See ?rstanarm::stan_glmer and ?rstan::sampling for more information.

Translation from parsnip to the original package

The multilevelmod extension package is required to fit this model.

library(multilevelmod)

linear_reg() |>
  set_engine("stan_glmer") |>
  set_mode("regression") |>
  translate()

## Linear Regression Model Specification (regression)
##
## Computational engine: stan_glmer
##
## Model fit template:
## rstanarm::stan_glmer(formula = missing_arg(), data = missing_arg(),
##     weights = missing_arg(), family = stats::gaussian, refresh = 0)

Predicting new samples

This model can use subject-specific coefficient estimates to make predictions (i.e. partial pooling). For example, this equation shows the linear predictor (\eta) for a random intercept:

\eta_{i} = (\beta_0 + b_{0i}) + \beta_1x_{i1}

where i denotes the ith independent experimental unit (e.g. subject). When the model has seen subject i, it can use that subject’s data to adjust the population intercept to be more specific to that subjects results.

What happens when data are being predicted for a subject that was not used in the model fit? In that case, this package uses only the population parameter estimates for prediction:

\hat{\eta}_{i'} = \hat{\beta}_0+ \hat{\beta}x_{i'1}

Depending on what covariates are in the model, this might have the effect of making the same prediction for all new samples. The population parameters are the “best estimate” for a subject that was not included in the model fit.

The tidymodels framework deliberately constrains predictions for new data to not use the training set or other data (to prevent information leakage).

Preprocessing requirements

There are no specific preprocessing needs. However, it is helpful to keep the clustering/subject identifier column as factor or character (instead of making them into dummy variables). See the examples in the next section.

Other details

The model can accept case weights.

With parsnip, we suggest using the formula method when fitting:

library(tidymodels)
data("riesby")

linear_reg() |>
  set_engine("stan_glmer") |>
  fit(depr_score ~ week + (1|subject), data = riesby)

When using tidymodels infrastructure, it may be better to use a workflow. In this case, you can add the appropriate columns using add_variables() then supply the typical formula when adding the model:

library(tidymodels)

glmer_spec <-
  linear_reg() |>
  set_engine("stan_glmer")

glmer_wflow <-
  workflow() |>
  # The data are included as-is using:
  add_variables(outcomes = depr_score, predictors = c(week, subject)) |>
  add_model(glmer_spec, formula = depr_score ~ week + (1|subject))

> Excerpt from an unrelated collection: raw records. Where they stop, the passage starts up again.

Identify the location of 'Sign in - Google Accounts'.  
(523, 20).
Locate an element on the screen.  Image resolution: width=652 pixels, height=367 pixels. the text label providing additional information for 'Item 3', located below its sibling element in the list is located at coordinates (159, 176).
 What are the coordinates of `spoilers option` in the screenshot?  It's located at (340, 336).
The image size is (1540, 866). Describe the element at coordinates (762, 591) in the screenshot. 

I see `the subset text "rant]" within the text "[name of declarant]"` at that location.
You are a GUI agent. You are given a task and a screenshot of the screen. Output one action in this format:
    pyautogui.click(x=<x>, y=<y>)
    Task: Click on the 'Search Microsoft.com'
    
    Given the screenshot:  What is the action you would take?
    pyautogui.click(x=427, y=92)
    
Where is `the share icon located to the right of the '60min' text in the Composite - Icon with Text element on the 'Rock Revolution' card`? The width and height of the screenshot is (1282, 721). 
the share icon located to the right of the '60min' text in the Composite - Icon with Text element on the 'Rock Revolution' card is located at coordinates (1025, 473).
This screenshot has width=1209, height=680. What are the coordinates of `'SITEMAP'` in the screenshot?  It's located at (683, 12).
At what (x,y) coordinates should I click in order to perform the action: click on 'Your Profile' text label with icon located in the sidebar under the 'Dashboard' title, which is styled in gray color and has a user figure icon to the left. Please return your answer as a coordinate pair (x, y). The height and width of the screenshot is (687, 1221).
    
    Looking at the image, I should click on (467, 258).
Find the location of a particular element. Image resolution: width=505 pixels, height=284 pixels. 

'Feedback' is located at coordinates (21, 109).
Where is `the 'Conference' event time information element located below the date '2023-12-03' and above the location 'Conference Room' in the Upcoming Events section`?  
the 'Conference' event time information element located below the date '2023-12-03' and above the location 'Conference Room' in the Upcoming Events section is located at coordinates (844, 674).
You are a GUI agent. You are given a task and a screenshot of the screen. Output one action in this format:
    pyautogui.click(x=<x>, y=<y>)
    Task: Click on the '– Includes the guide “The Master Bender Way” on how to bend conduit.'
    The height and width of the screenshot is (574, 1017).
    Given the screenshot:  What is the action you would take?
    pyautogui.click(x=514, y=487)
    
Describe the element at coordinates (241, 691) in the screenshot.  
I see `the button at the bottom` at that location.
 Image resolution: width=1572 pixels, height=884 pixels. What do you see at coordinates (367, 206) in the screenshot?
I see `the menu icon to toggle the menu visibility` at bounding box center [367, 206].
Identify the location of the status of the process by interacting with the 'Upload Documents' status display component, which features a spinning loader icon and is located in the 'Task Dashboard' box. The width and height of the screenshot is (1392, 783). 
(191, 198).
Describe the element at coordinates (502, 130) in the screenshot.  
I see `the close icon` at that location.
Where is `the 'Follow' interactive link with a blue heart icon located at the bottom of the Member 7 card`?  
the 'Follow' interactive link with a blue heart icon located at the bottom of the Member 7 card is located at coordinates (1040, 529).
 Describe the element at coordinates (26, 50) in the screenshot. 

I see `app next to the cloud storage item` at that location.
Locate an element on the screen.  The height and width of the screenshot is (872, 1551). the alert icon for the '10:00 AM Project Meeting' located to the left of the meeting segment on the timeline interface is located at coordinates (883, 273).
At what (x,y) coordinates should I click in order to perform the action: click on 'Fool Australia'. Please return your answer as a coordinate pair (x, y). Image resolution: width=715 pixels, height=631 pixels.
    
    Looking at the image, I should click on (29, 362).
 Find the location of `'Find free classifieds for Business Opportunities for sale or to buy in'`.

fit(glmer_wflow, data = riesby)

For prediction, the "stan_glmer" engine can compute posterior intervals analogous to confidence and prediction intervals. In these instances, the units are the original outcome. When std_error = TRUE, the standard deviation of the posterior distribution (or posterior predictive distribution as appropriate) is returned.

Case weights

This model can utilize case weights during model fitting. To use them, see the documentation in case_weights and the examples on tidymodels.org.

The fit() and fit_xy() arguments have arguments called case_weights that expect vectors of case weights.

References

McElreath, R. 2020 Statistical Rethinking. CRC Press.
Sorensen, T, Vasishth, S. 2016. Bayesian linear mixed models using Stan: A tutorial for psychologists, linguists, and cognitive scientists, arXiv:1506.06201.